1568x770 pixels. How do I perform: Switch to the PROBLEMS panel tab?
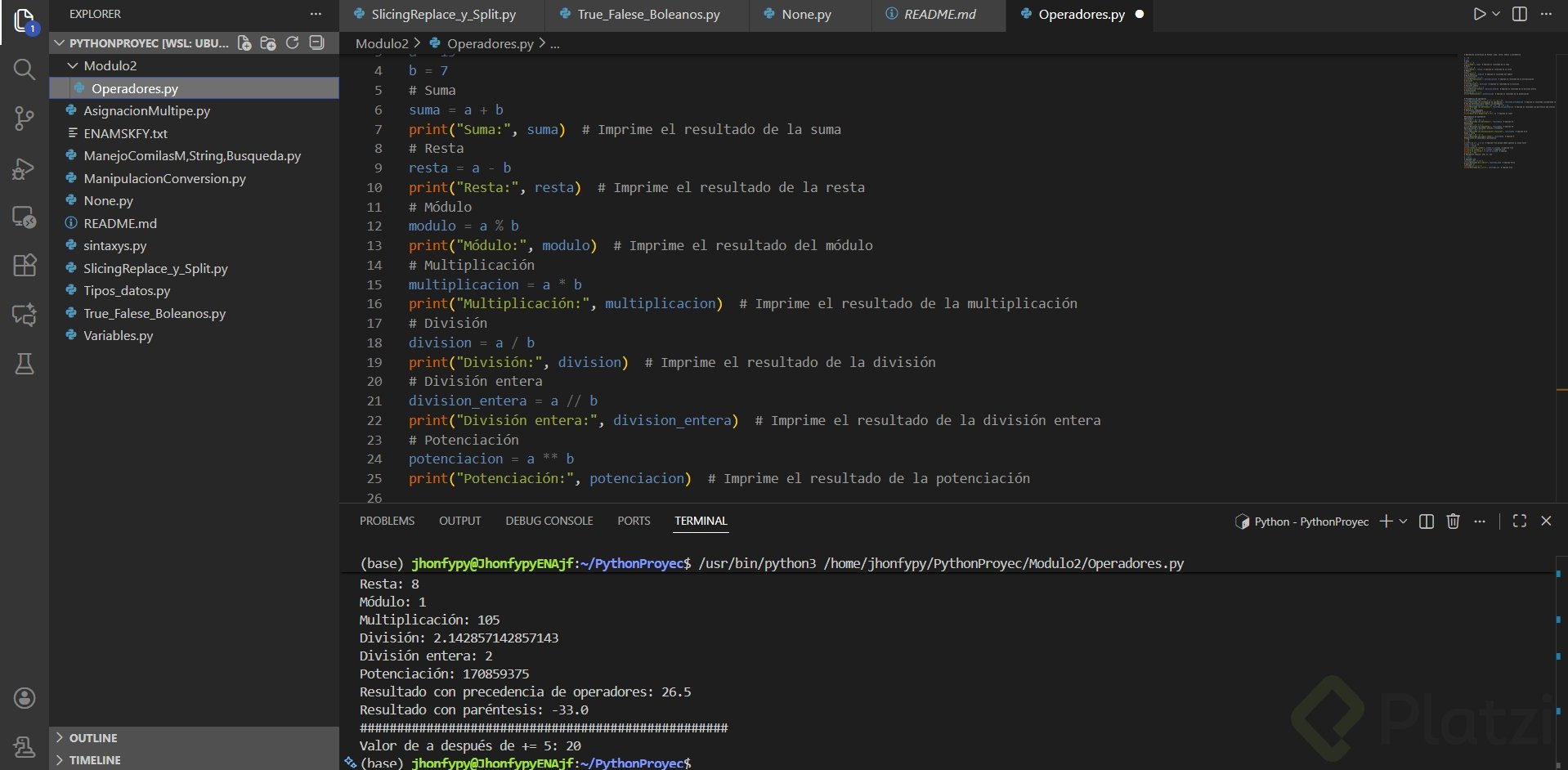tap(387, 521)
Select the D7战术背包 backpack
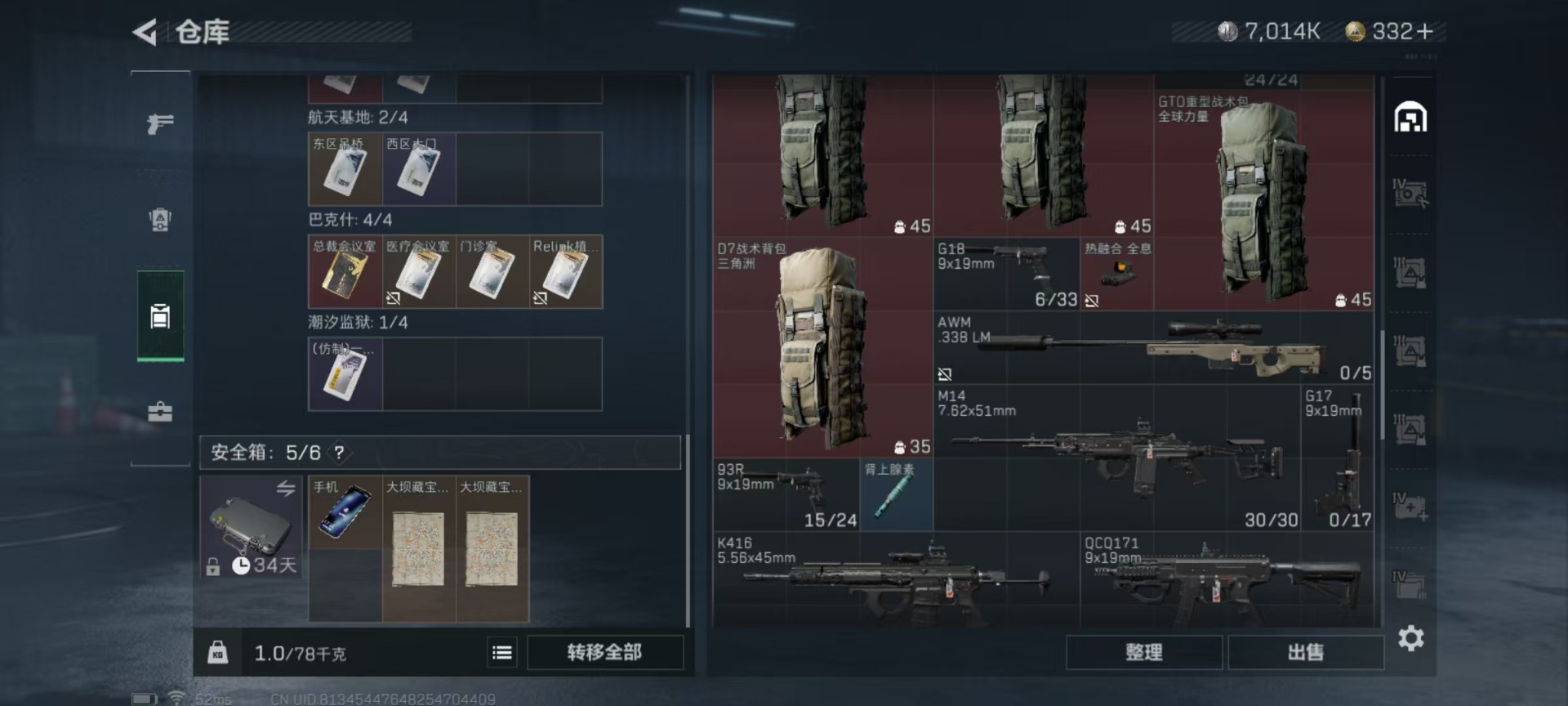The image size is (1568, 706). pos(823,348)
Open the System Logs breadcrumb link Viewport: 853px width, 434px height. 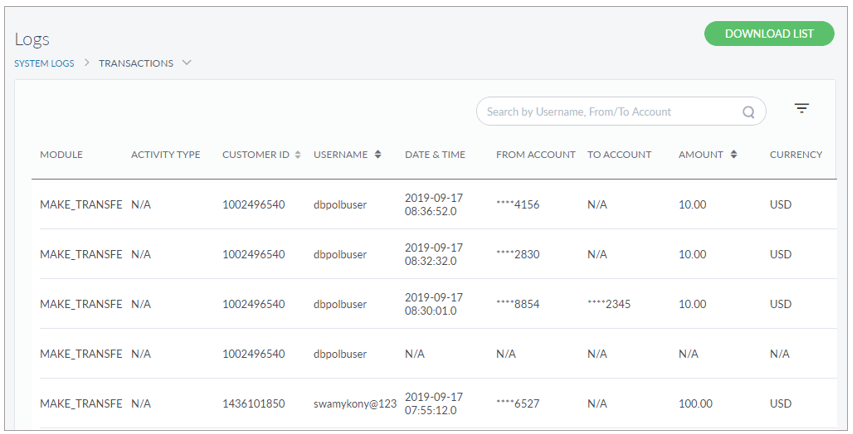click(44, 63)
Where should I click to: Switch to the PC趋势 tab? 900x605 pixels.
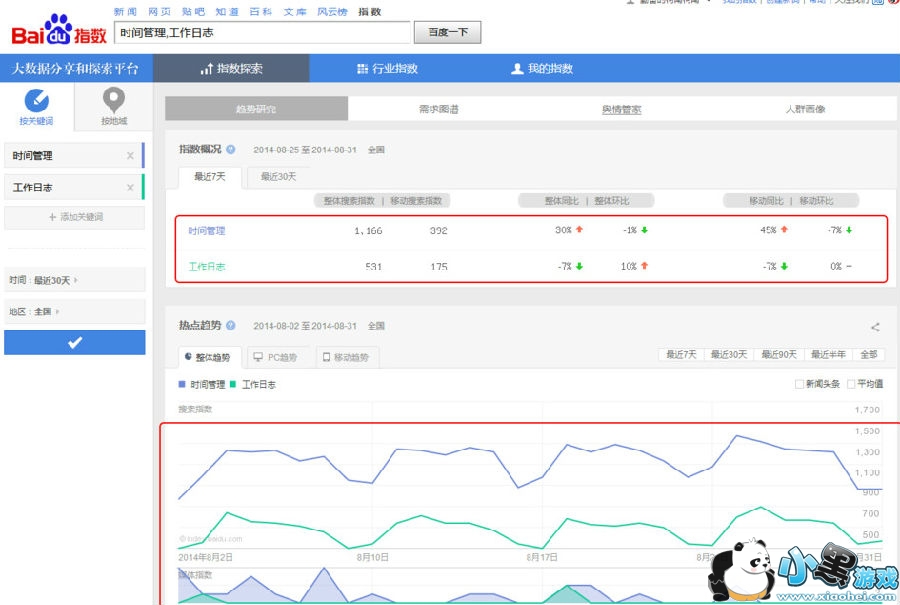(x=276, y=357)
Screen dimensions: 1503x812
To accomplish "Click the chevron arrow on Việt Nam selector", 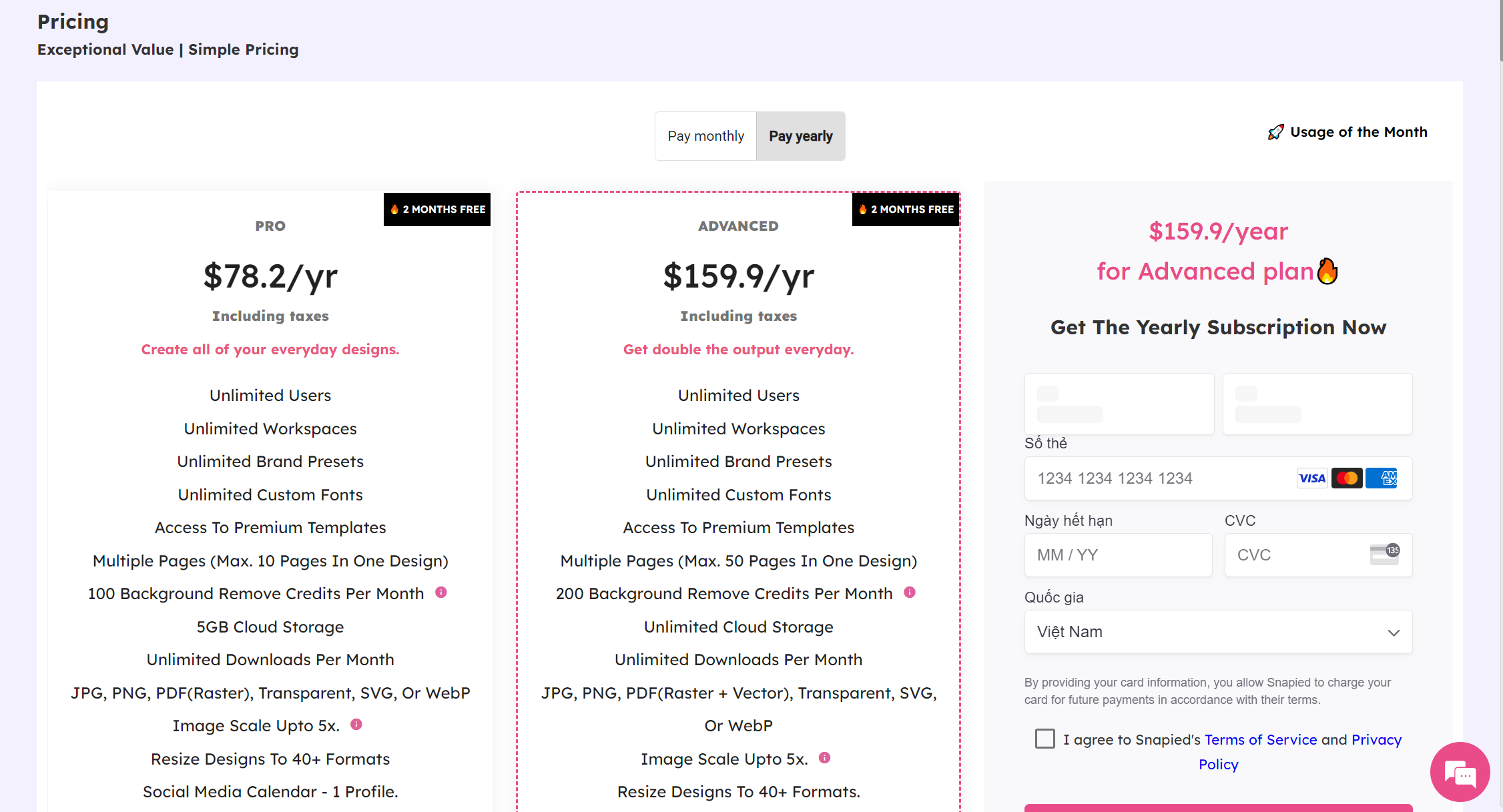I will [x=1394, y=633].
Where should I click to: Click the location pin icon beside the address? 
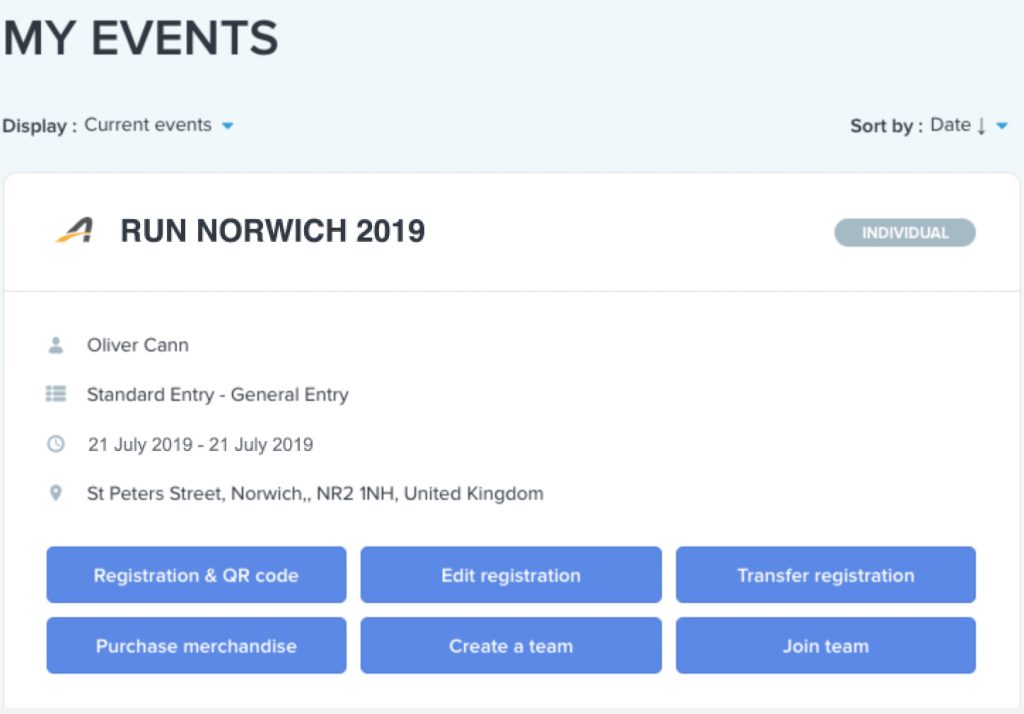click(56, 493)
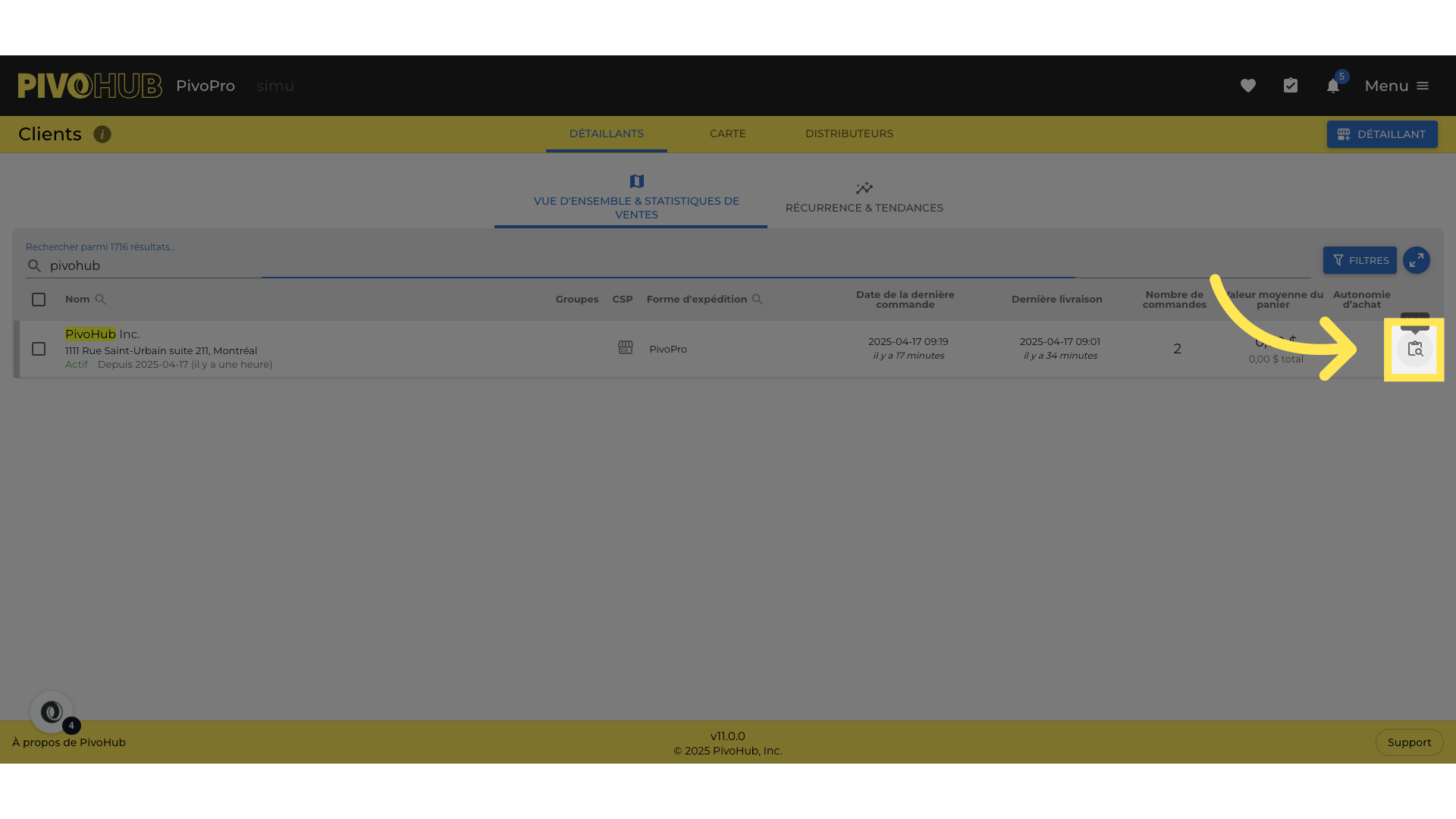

#####

**任务要求**
从包含“Where should I click to: Click”的那一行开始，一直到最后一行为止，把这些行放入一个两列CSV，列名分别为“文本”和“答案”。每段文字与其答案合为一行，各占一个带引号的字段，字段内的换行改为空格，图片不要放进去。

**本题作答**
文本,答案
"Where should I click to: Click the location pin icon beside the address?","click(56, 493)"